Bulan Mei lalu, aku diberi kesempatan oleh Yang Maha Kuasa untuk menginjakkan kaki di Negeri Sakura. Namun sangat disayangkan ketika sampai di sana Sakura sudah tidak ada. Sakura mekar hanya dalam kurun waktu 2 pekan dalam satu tahun. Tahun ini, di pekan kedua dan ke tiga Bulan April. Aneh bukan? Jepang akrab dipanggil dengan sebutan Negeri Sakura, namun kelopak indah itu hanya mekar 14 hari dalam 365 hari. Waktu yang sangat singkat menurutku.
Ah, sudahlah. Itu bukan teka teki yang wajib untuk dipecahkan. Mari yakin bahwa itu merupakan kehendak Rabb yang mengatur segala sesuatu yang terjadi di langit dan bumi. Yang seharusnya kita fikirkan adalah, apa pelajaran yang dapat kita ambil dari Sakura yang terkesan hanya mampir sekejap di muka bumi ini. Seperti kata Ahmad Rifa’i Rif’an,
“Bukankah kezaliman yang tak terkira jika kita menjadikan mahakarya yang istimewa ini hanya numpang lewat dalam sejarah.

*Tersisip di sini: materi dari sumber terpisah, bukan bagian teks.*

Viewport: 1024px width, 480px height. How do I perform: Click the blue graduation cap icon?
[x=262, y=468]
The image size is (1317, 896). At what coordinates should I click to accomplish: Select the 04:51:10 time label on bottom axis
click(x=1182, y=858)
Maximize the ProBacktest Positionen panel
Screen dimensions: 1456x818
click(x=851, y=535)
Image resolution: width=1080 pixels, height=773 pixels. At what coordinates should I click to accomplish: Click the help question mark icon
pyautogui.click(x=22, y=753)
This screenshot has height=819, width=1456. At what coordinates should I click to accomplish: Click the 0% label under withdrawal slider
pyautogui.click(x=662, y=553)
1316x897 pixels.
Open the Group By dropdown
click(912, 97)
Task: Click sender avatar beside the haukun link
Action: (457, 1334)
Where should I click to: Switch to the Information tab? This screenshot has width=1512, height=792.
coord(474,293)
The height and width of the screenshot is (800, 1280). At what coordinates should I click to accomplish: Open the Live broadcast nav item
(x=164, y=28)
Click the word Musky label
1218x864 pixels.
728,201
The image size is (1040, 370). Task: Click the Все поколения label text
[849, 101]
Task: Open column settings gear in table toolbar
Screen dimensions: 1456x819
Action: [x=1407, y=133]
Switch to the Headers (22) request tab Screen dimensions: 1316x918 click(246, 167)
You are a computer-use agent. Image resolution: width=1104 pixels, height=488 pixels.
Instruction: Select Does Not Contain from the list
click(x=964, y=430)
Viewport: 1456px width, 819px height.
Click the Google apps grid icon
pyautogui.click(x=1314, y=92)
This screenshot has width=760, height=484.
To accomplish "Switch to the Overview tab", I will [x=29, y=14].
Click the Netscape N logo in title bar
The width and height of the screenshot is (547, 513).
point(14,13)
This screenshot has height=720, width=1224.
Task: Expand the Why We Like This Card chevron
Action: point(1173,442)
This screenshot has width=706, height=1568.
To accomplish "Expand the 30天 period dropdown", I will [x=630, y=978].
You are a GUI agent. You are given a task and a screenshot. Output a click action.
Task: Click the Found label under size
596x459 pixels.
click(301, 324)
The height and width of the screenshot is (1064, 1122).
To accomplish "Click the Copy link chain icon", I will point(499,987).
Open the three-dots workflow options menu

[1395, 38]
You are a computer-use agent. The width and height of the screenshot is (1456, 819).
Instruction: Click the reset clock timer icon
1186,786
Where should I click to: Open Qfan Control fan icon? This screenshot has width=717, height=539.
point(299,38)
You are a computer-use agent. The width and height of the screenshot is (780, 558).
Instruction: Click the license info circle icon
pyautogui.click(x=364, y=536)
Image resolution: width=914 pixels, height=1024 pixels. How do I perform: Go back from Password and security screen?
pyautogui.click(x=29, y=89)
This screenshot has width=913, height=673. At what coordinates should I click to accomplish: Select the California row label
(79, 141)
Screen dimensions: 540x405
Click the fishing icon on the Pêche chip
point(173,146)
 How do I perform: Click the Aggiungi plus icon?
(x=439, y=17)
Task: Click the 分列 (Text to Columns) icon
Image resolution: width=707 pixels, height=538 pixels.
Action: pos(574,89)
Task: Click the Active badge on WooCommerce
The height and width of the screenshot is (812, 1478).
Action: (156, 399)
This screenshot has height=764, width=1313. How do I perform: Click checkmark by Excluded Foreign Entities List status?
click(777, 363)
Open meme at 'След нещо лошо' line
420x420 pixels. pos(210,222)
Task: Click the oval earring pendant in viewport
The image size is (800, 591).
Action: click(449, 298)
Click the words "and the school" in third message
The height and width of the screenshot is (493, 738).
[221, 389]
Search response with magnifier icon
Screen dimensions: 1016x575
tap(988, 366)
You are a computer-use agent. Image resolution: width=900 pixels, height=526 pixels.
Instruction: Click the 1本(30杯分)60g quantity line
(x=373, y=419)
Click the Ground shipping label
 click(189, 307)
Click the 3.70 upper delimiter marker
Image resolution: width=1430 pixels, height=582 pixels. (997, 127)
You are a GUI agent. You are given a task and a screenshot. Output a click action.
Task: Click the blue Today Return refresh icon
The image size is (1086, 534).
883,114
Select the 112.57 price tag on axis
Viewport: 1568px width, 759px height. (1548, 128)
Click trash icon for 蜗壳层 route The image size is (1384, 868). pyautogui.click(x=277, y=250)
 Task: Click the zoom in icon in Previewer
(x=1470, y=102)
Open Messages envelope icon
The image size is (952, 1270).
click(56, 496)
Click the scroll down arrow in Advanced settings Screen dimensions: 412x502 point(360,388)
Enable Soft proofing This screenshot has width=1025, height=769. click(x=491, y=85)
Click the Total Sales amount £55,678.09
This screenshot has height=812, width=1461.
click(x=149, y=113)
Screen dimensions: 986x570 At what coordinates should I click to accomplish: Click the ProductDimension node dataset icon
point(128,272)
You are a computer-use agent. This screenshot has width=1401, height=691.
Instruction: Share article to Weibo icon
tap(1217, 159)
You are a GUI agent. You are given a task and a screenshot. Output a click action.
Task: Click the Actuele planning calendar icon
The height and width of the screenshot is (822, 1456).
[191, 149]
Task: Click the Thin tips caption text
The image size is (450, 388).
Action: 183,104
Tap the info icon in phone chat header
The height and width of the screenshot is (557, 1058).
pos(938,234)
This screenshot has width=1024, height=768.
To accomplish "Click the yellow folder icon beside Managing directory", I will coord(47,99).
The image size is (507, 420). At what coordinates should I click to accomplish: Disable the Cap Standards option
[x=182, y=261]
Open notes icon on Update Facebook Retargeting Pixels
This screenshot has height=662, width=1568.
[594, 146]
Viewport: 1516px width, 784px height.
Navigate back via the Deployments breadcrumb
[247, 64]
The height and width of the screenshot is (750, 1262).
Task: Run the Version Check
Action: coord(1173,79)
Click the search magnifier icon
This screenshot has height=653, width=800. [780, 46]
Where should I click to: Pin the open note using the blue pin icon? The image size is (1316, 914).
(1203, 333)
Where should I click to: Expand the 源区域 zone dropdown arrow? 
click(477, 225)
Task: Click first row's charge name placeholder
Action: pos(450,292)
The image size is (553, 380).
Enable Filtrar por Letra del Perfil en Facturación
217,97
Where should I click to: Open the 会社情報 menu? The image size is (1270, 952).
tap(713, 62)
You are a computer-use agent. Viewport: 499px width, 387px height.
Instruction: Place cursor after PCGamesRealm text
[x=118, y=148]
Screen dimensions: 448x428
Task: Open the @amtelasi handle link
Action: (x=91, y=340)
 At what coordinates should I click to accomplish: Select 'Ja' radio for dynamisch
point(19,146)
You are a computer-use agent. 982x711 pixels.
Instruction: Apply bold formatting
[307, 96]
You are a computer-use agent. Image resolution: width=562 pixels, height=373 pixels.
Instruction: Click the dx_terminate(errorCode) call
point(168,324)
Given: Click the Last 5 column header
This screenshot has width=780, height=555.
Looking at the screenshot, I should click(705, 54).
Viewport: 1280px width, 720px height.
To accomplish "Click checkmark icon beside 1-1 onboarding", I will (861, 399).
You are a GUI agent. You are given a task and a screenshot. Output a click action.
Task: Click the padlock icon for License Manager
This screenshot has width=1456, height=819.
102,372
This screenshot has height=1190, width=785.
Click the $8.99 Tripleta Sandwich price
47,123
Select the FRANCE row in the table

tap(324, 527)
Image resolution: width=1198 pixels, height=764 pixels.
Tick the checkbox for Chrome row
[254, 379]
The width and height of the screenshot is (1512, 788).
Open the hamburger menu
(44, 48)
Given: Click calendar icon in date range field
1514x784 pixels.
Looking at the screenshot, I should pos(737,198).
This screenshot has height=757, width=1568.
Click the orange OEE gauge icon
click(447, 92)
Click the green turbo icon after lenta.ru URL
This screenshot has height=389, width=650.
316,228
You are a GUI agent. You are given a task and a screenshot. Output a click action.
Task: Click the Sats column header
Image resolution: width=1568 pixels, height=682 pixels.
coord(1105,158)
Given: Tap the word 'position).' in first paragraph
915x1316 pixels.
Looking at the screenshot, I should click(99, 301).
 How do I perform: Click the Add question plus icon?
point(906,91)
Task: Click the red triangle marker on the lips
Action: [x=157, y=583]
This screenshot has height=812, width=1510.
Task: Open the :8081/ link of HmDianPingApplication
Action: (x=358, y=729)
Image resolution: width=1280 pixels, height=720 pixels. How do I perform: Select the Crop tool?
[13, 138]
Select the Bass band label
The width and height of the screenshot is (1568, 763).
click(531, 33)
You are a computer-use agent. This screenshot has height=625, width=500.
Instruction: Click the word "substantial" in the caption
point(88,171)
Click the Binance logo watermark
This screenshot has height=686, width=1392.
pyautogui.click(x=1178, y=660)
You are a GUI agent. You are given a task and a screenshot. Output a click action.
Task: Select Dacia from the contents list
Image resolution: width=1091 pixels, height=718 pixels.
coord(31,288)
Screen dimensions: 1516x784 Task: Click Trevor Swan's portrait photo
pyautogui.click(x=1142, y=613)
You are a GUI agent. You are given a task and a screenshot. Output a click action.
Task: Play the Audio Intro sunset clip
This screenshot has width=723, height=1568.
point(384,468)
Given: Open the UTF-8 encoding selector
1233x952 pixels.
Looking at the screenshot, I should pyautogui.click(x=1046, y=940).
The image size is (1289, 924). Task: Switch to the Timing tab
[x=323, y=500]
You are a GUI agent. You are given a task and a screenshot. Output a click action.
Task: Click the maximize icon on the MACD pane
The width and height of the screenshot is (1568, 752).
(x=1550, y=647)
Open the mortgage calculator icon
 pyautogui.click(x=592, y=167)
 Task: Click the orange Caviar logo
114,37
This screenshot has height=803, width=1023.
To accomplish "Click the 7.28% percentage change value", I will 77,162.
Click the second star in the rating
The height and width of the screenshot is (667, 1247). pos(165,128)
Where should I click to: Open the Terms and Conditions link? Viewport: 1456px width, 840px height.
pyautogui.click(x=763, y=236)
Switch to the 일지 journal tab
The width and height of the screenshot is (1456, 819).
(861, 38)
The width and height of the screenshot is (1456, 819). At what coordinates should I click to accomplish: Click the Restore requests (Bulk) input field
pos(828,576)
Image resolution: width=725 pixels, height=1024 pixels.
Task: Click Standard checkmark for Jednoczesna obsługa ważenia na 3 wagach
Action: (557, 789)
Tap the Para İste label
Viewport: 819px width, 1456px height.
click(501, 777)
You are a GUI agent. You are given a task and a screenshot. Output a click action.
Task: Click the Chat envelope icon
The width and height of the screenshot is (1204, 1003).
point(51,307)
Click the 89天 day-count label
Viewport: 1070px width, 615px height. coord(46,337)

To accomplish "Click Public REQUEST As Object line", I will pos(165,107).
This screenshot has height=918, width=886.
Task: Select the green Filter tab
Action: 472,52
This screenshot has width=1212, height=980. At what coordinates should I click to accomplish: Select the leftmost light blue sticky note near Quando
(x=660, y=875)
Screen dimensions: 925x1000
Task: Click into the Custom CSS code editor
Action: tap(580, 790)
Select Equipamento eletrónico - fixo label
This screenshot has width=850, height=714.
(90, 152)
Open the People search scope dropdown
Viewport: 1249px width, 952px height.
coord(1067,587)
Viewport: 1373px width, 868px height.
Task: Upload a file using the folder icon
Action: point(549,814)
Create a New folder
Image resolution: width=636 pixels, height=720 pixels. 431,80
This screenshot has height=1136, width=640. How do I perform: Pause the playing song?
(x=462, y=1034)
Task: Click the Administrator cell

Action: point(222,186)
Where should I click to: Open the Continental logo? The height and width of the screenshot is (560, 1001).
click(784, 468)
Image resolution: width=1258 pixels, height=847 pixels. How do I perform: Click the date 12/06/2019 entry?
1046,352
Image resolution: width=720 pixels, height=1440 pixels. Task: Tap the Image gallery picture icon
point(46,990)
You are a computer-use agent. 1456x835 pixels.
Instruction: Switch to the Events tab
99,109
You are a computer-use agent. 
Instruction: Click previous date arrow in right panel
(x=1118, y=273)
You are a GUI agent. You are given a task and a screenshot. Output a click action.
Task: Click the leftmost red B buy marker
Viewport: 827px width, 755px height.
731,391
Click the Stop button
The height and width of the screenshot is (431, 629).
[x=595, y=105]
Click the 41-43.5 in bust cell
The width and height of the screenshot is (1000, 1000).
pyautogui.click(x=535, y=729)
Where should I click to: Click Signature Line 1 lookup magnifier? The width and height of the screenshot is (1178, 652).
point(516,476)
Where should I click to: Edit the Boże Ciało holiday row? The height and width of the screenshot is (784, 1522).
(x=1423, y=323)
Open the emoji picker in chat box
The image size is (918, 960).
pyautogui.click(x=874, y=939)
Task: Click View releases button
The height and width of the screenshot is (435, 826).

Lahir, hidup, mati, tanpa meninggalkan warisan berharga bagi generasi selanjutnya”
Pesan penting tentang Sakura yang kudapatkan dari kutipan itu adalah, bahwa ia datang untuk memberi arti. Terbukti dengan kedatangannya yang dinanti-nanti lewat festival Hanami. Karena datang dalam waktu singkat, begitu banyak penduduk dari berbagai belahan bumi berkumpul untuk mendapatkan kesempatan langka ini. Hanya dengan melihatnya atau sekedar duduk di bawah pohonnya, Sakura memberikan kenangan yang tak terlupakan oleh setiap insan. Keindahan, kenangan dan kebahagiaan mereka dapatkan. Sungguh tidak tergantikan.
Melalui Sakura, Sang Pelukis Alam Semesta bertanya pada para hamba-Nya. Apakah manusia, bisa menjadi seperti Sakura? Berarti dan memberi inspirasi. Atau malah hanya hidup sekali lalu mati, seakan ada dan tiada kita, dunia sama saja. Jangan-jangan kita lebih buruk dari itu, datang merusak dan meninggalkan keburukan. Mari bertanya pada diri sendiri. Semoga kita bisa menjadi seperti Sakura. Meskipun ia sudah pergi, namun momen singkat bersamanya, sangat berarti.